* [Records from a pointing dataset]
>>>

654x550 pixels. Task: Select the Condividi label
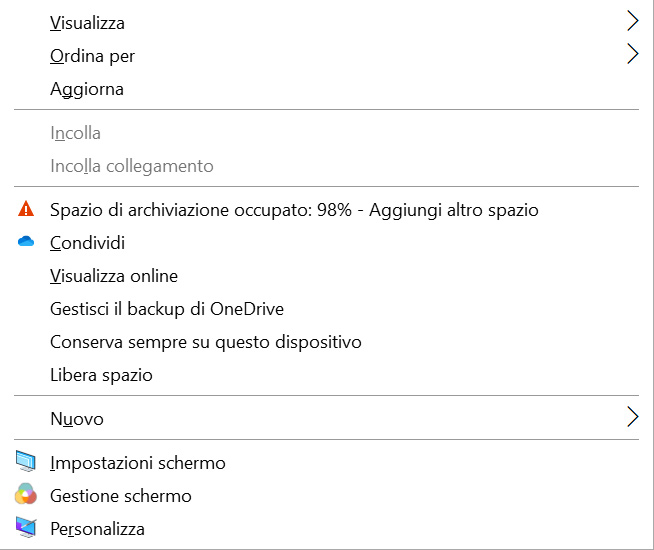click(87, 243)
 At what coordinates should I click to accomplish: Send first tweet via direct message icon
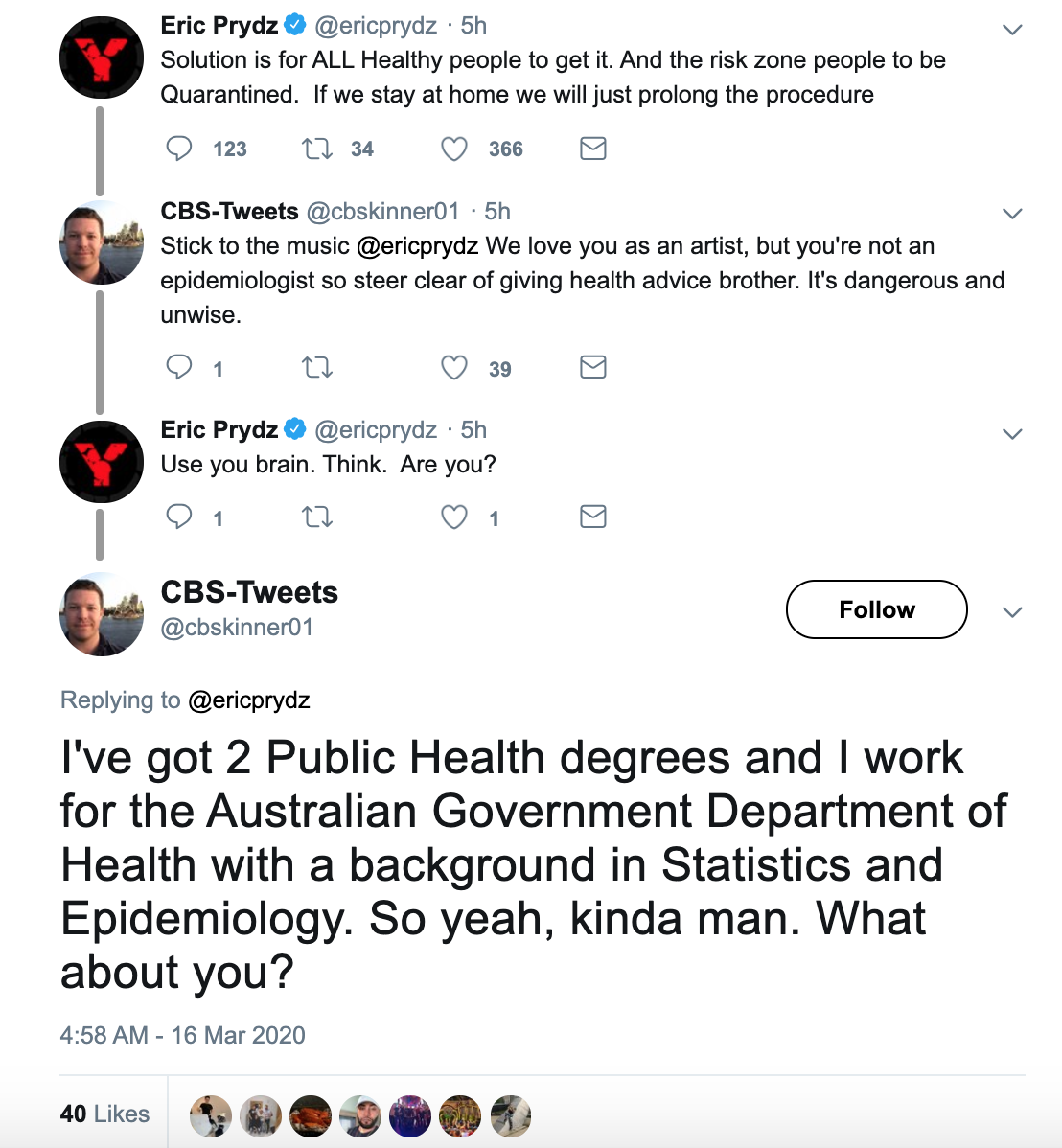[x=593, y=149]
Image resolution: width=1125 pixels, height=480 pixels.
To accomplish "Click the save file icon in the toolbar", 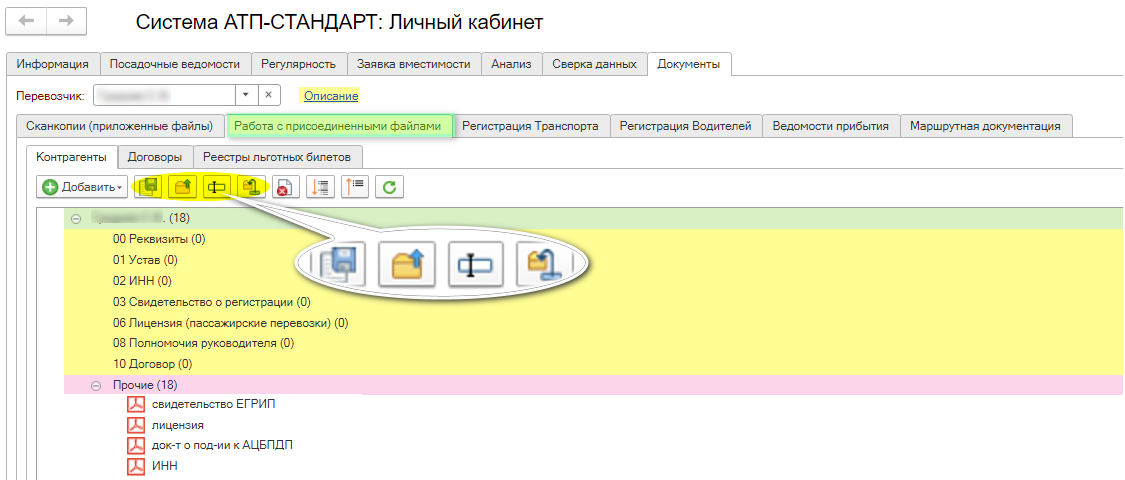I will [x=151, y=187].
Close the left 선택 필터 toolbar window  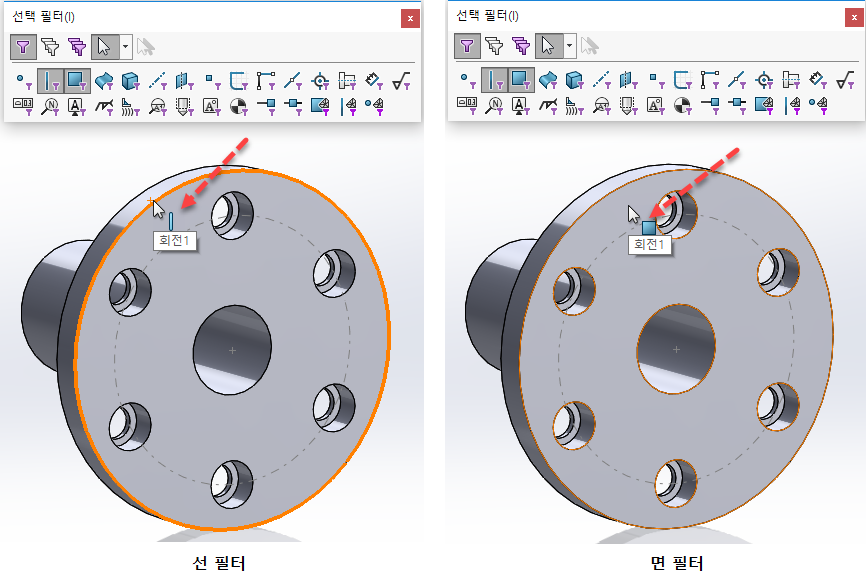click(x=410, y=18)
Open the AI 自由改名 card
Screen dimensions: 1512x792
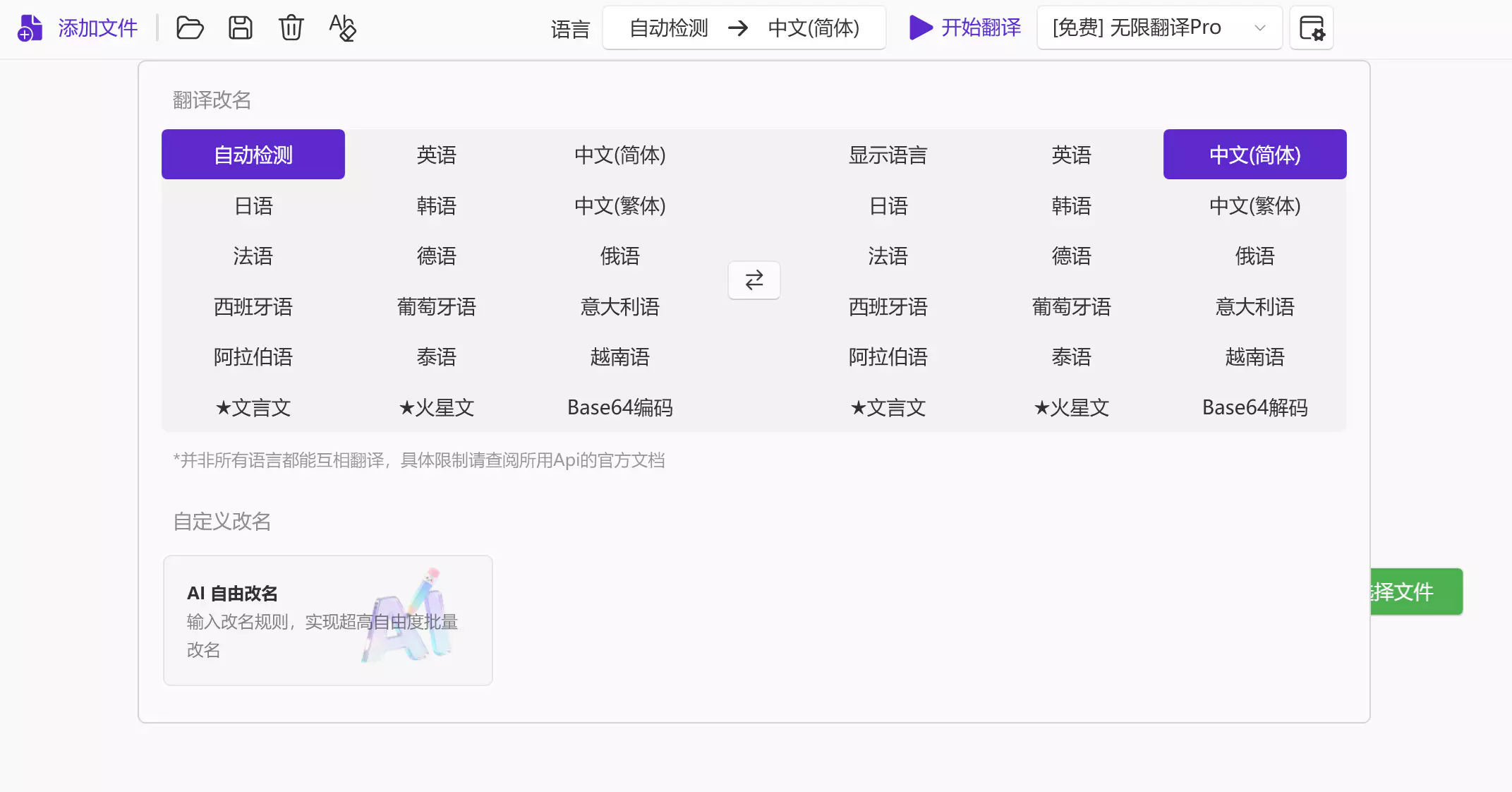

<<<

* [CHALLENGE]
Rewrite the data from its beginning through the line containing "[x=593, y=149]", replacing "direct message" with "private message" and changing nothing else. Leave the pictures out of the answer.

* [EXERCISE SOLUTION]
654x550 pixels. Task: Select the Condividi label
click(87, 243)
 At what coordinates should I click to accomplish: Send first tweet via private message icon
[x=593, y=149]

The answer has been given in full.